*Task goal*.
With pictures omitted, restate the data word for word.

*Provided records*.
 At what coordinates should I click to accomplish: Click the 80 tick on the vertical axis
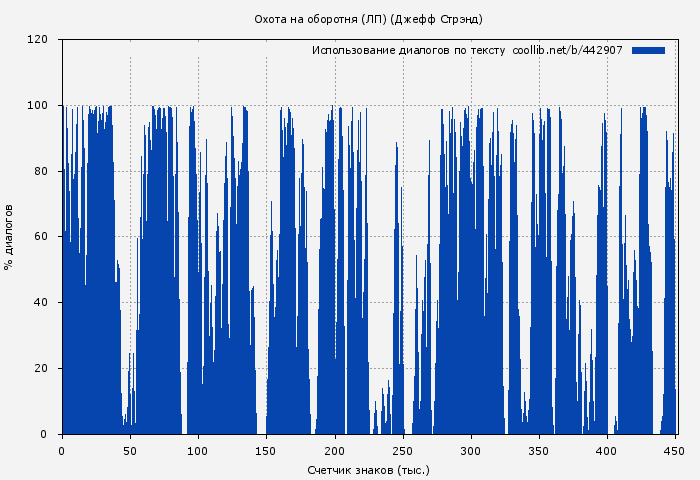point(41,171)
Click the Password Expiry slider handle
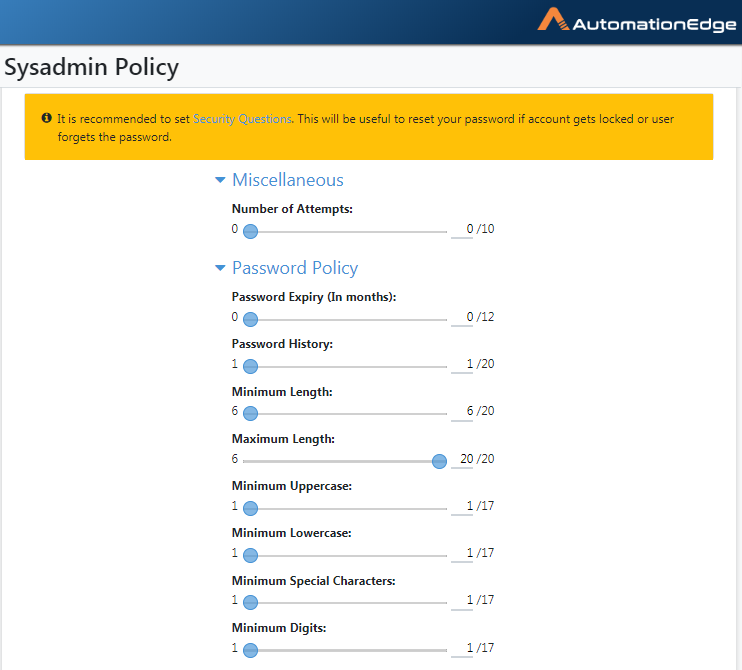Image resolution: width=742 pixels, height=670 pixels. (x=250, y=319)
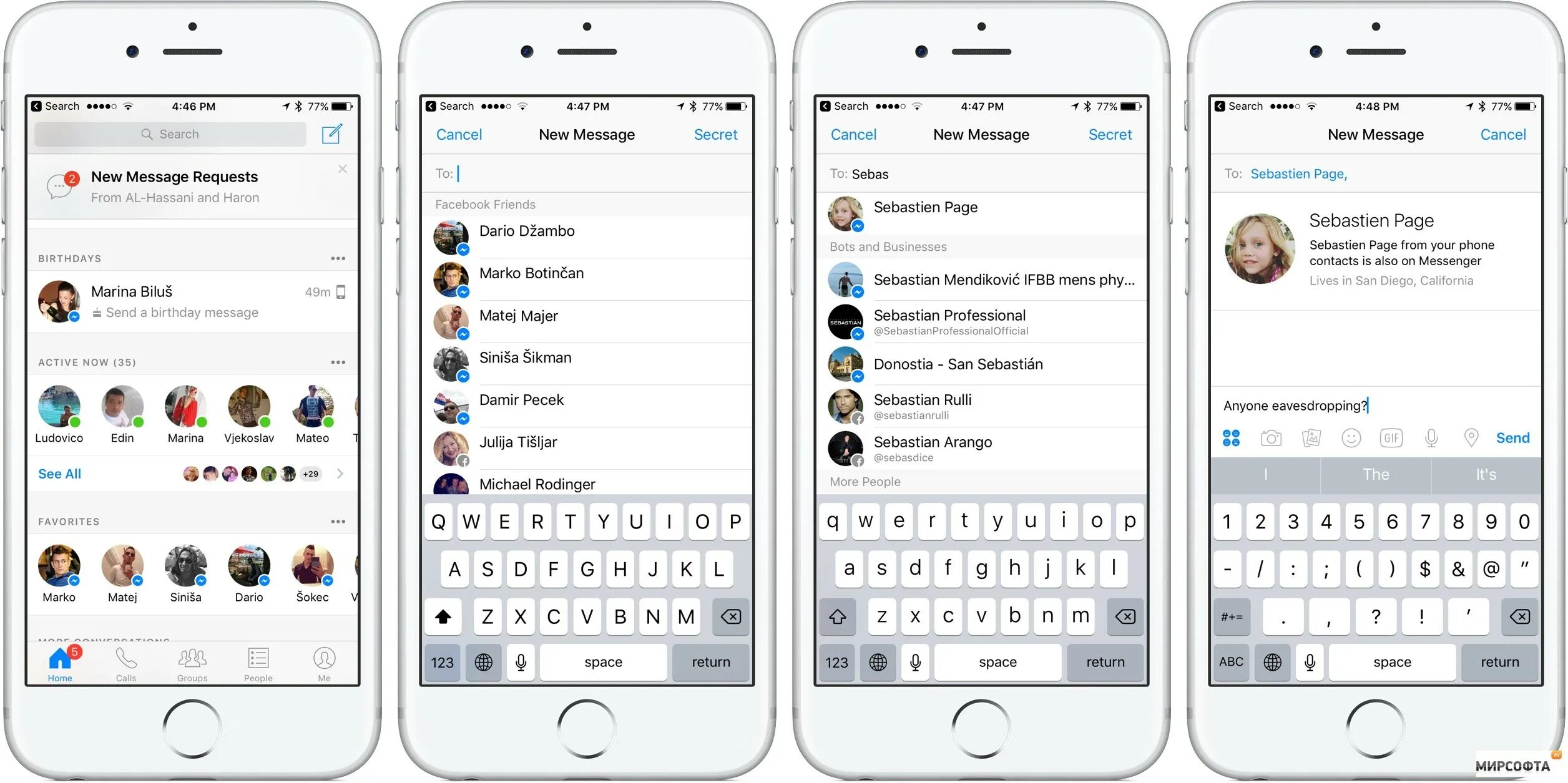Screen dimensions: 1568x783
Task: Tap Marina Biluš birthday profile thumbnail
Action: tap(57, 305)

*Output below*.
 At what coordinates should I click to accomplish: Click the 80 tick on the vertical axis
point(41,171)
Click the Password Expiry slider handle
Image resolution: width=742 pixels, height=670 pixels. (x=250, y=319)
Screen dimensions: 1568x783
Task: Tap Marina Biluš birthday profile thumbnail
Action: tap(57, 305)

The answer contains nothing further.